_Data section:_
============================================================

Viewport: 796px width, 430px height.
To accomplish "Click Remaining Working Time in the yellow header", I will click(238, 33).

============================================================

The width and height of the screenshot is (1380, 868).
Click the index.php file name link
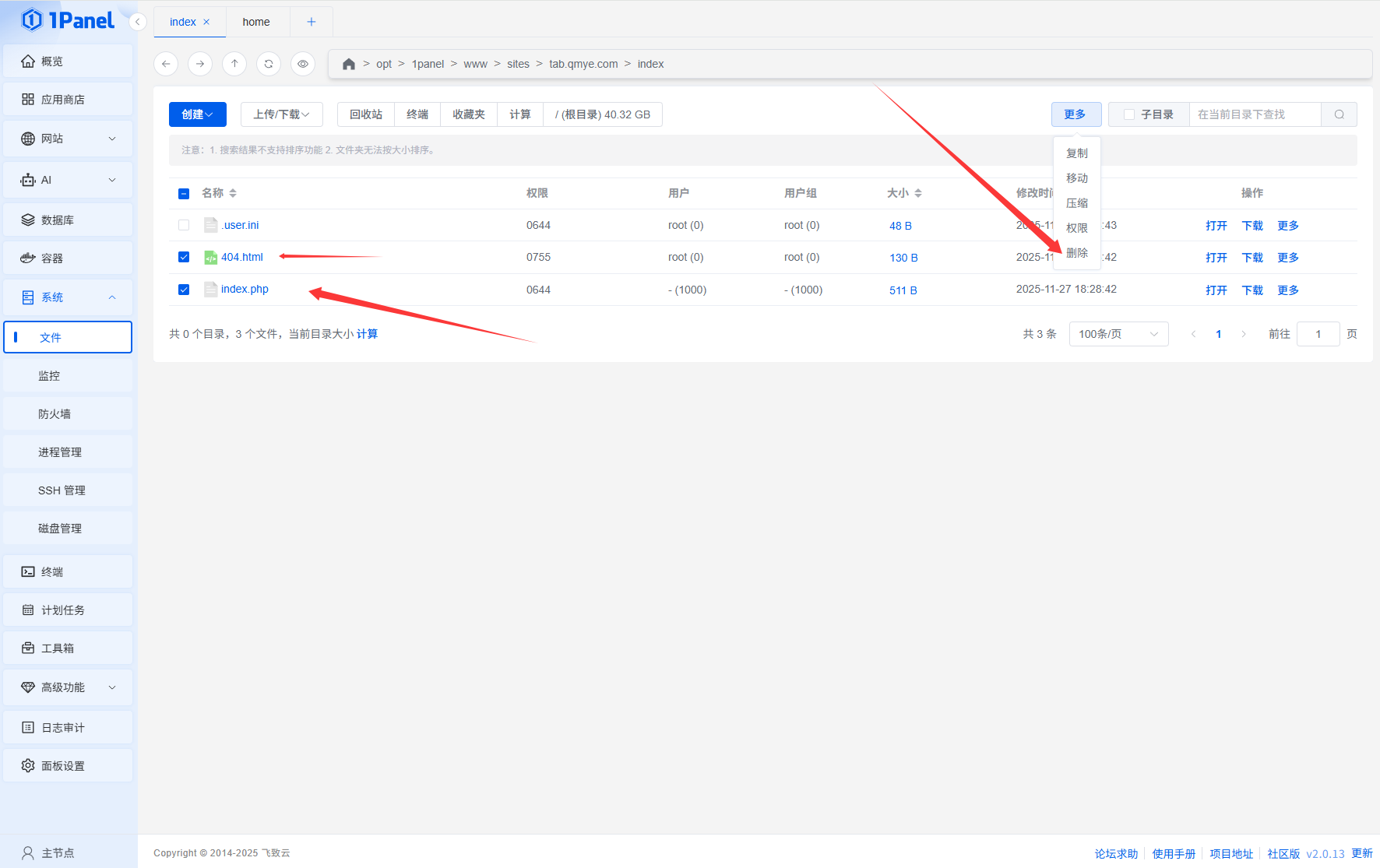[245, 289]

============================================================

_Goal of the exercise:_ Convert the records into a Markdown table with columns "Row" and "Line". Start at the line containing "Viewport: 796px width, 430px height.", end after the line containing "will click(238, 33).", and skip blank lines.

_Answer below:_
| Row | Line |
|---|---|
| 1 | Viewport: 796px width, 430px height. |
| 2 | To accomplish "Click Remaining Working Time in the yellow header", I will click(238, 33). |